Patients presenting with migraine headaches in the acute outpatient setting is common, and there are a variety of abortive therapies that can be tried. 


General principles of abortive therapy for migraines

  • Severity of headaches will dictate which therapy will be most effective.
  • Abortive therapy is likely to be most effective if given early in the course of the headache.
  • If nausea is a significant component of the migraine headache, oral agents will not be effective.
  • Analgesic rebound headaches can develop due to medication overuse. To prevent this, abortive therapy use should be limited to no more than 10 days per month. For more frequent headaches, preventive therapies should be instituted. 

Over the counter analgesics

Effective for mild non-complicated migraines.

  • NSAIDs like aspirin, ibuprofen, naproxen have all shown efficacy. If one agent is ineffective, another one in the same class can be tried.
  • Acetaminophen alone is unlikely to be effective but remains a safe choice in pregnancy.
  • Combination products which include acetaminophen-aspirin-caffeine have shown effectiveness.


Serotonin agonists which induce vasoconstriction and block pain pathways. Used for moderate to severe migraine headaches.

  • Oral, subcutaneous, and nasal spray formulations in multiple doses are available.
  • Sumatriptan (Imitrex), Zolmitriptan (Zomig), Rizatriptan (Maxalt), Naratriptan (Amerge), Almotriptan (Axert), Eletriptan (Relpax). 
  • There are no data to suggest that one triptan is better than the others.
  • If response to a particular triptan is suboptimal, a higher dose of the same agent or a different triptan should be prescribed. 

Side effects of triptans

Serotonin syndrome: There is a theoretical risk of serotonin syndrome when triptans are used with SSRIs or SNRIs, but this risk is very small and most experts recommend that the combination can be used safely, though patients and physicians should remain vigilant. 

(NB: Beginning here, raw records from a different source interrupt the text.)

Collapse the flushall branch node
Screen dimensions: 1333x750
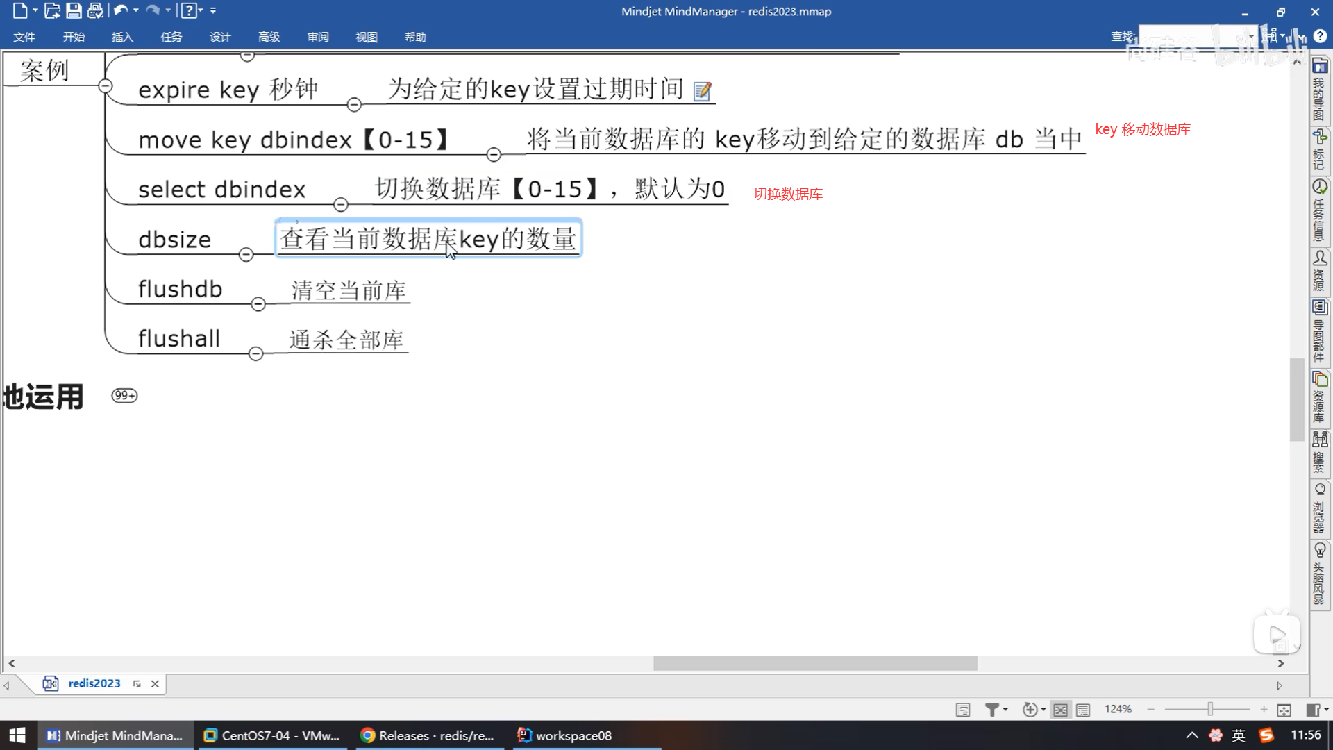(255, 354)
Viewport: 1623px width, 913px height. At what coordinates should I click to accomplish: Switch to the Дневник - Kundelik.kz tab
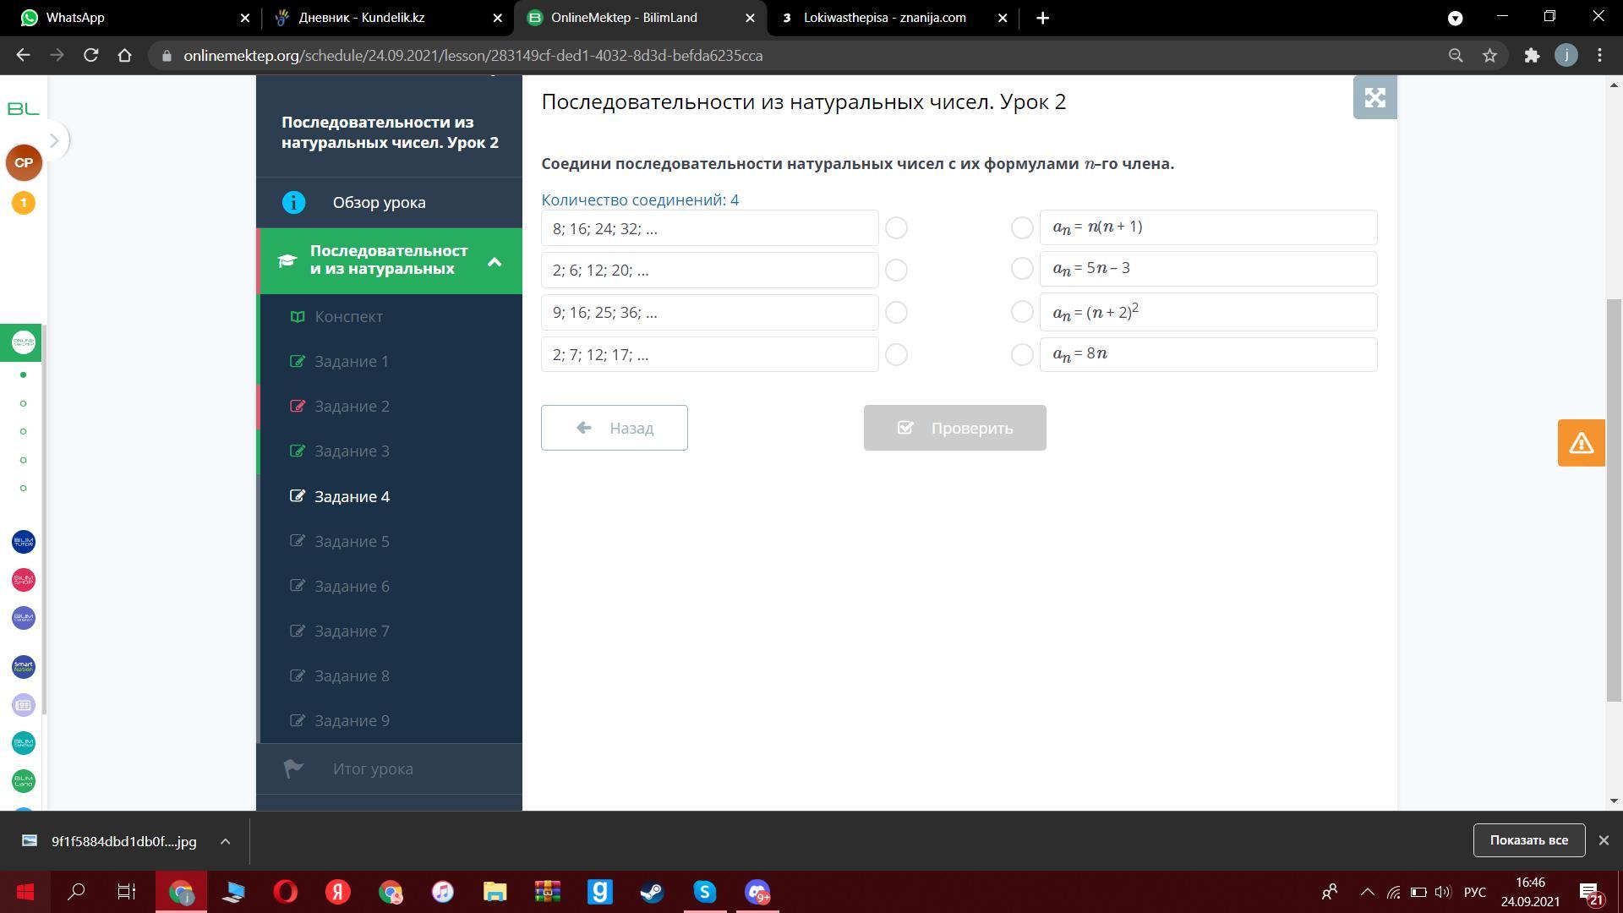pos(362,18)
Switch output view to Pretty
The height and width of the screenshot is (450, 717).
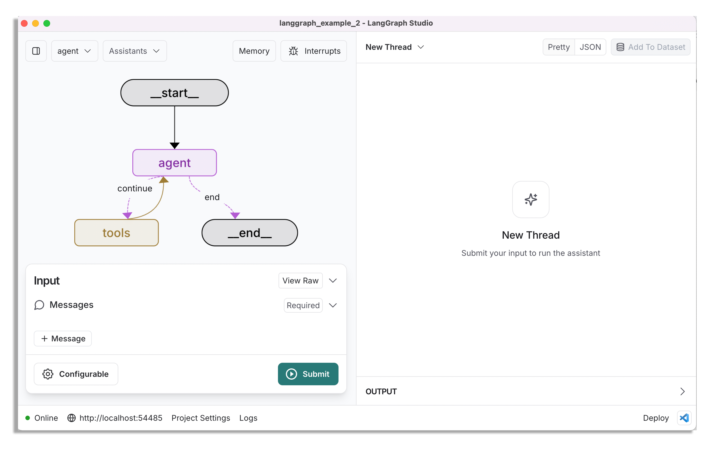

Chest pain: Chest pain is noted to occur in 3-5% of patients taking oral triptans. There were no associated ECG changes, however if patients develop chest pain and have risk factors for coronary artery disease, triptans should be discontinued pending further evaluation. 

Contraindications to triptan use

Triptans should be avoided in patients with familial hemiplegic migraine, basilar migraine, ischemic stroke, coronary artery disease, Prinzmetal’s angina, uncontrolled hypertension, and pregnancy.

Other migraine abotrive therapies 

Barbiturate-containing analgesics like butalbital/aspirin/caffeine (Fiorinal) are prescribed commonly, however there are no placebo-controlled studies looking at their effectiveness. Barbiturate containing products carry the potential risk of abuse and have also been associated with development of chronic migraine headaches. Their use should be limited to patients who have failed other therapies. 

Opiate analgesics should be strongly avoided because of the potential of abuse and rebound headaches.

Adjunctive therapy with anti-emetics like metoclopramide and compazine is acceptable.


  1. Gilmore, Benjamin, M.D. etal. Treatment of Acute Migraine Headaches. Am Fam Physician. 2011 Feb 1;83(3):271-280.
  2. Bajwa, Zahid, M.D. etal. Acute treatment of migraine in adults. Uptodate.com.